→ EJERCICIO PLANTEADO 1
Según el texto sobre la Acrópolis de Atenas, ¿en qué convirtieron los otomanos el Partenón?

La Diosa Atenea
Atenas toma su nombre de la diosa Atenea, tan feroz en la batalla como amante de
la inteligencia y de la razón. La ciudad identificó su esencia con esos valores
y los defendió armas en mano frente las potencias autocráticas de su tiempo,
como Persia o Esparta.
Pericles decidió sacudir la modorra de sus paisanos y se dispuso a convertir la
Acrópolis en un grandioso reducto cívico sagrado en honor de la diosa que los
había librado de los persas. A su proyecto se debe la configuración de la
Acrópolis tal como hoy la vemos. Que no es, ni mucho menos, el aspecto que tuvo
durante siglos; aquellos mármoles sagrados les vinieron de perlas a quienes
levantaron un gallinero o un corral. En el siglo VI, el Partenón se convirtió en
iglesia cristiana, se destrozó el frontón oriental y se adosó un ábside. Luego,
los otomanos hicieron de la Acrópolis un polvorín, y del Partenón, una mezquita.

→ EJERCICIO PLANTEADO 2
Cambia "SSH" por "GPG" en el listado, empezando por la línea que contiene "Task: Edit the" y siguiendo hasta la línea que contiene "pyautogui.click(x=512, y=643)", ambas incluidas. Reproduce solo esas líneas y deja todo lo demás igual.

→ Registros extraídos
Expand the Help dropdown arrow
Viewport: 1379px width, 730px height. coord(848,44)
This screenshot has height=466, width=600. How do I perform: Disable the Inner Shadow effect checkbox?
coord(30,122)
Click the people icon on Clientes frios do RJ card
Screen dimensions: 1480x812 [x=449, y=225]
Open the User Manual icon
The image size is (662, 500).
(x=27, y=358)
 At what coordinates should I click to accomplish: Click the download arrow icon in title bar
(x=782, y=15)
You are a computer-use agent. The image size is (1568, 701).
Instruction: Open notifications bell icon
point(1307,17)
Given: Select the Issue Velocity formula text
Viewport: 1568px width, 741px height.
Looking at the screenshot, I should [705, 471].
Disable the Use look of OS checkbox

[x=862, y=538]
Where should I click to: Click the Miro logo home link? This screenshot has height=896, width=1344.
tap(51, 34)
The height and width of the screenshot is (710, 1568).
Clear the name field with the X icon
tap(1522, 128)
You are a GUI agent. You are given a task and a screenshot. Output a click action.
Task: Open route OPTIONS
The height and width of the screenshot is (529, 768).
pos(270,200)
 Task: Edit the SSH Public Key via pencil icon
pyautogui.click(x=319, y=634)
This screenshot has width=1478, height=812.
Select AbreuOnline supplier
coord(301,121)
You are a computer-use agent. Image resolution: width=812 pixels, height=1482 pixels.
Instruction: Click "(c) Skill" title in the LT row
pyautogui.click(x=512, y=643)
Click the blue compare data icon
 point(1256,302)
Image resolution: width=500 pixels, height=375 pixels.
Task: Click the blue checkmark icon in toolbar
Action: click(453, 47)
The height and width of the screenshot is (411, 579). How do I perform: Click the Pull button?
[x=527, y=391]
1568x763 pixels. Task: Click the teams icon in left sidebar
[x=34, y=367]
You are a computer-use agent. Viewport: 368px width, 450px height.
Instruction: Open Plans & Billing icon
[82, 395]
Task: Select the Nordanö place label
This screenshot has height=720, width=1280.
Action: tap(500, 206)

→ RESPUESTA ESCRITA 1
En una mezquita.

→ RESPUESTA ESCRITA 2
 Task: Edit the GPG Public Key via pencil icon
pyautogui.click(x=319, y=634)
This screenshot has width=1478, height=812.
Select AbreuOnline supplier
coord(301,121)
You are a computer-use agent. Image resolution: width=812 pixels, height=1482 pixels.
Instruction: Click "(c) Skill" title in the LT row
pyautogui.click(x=512, y=643)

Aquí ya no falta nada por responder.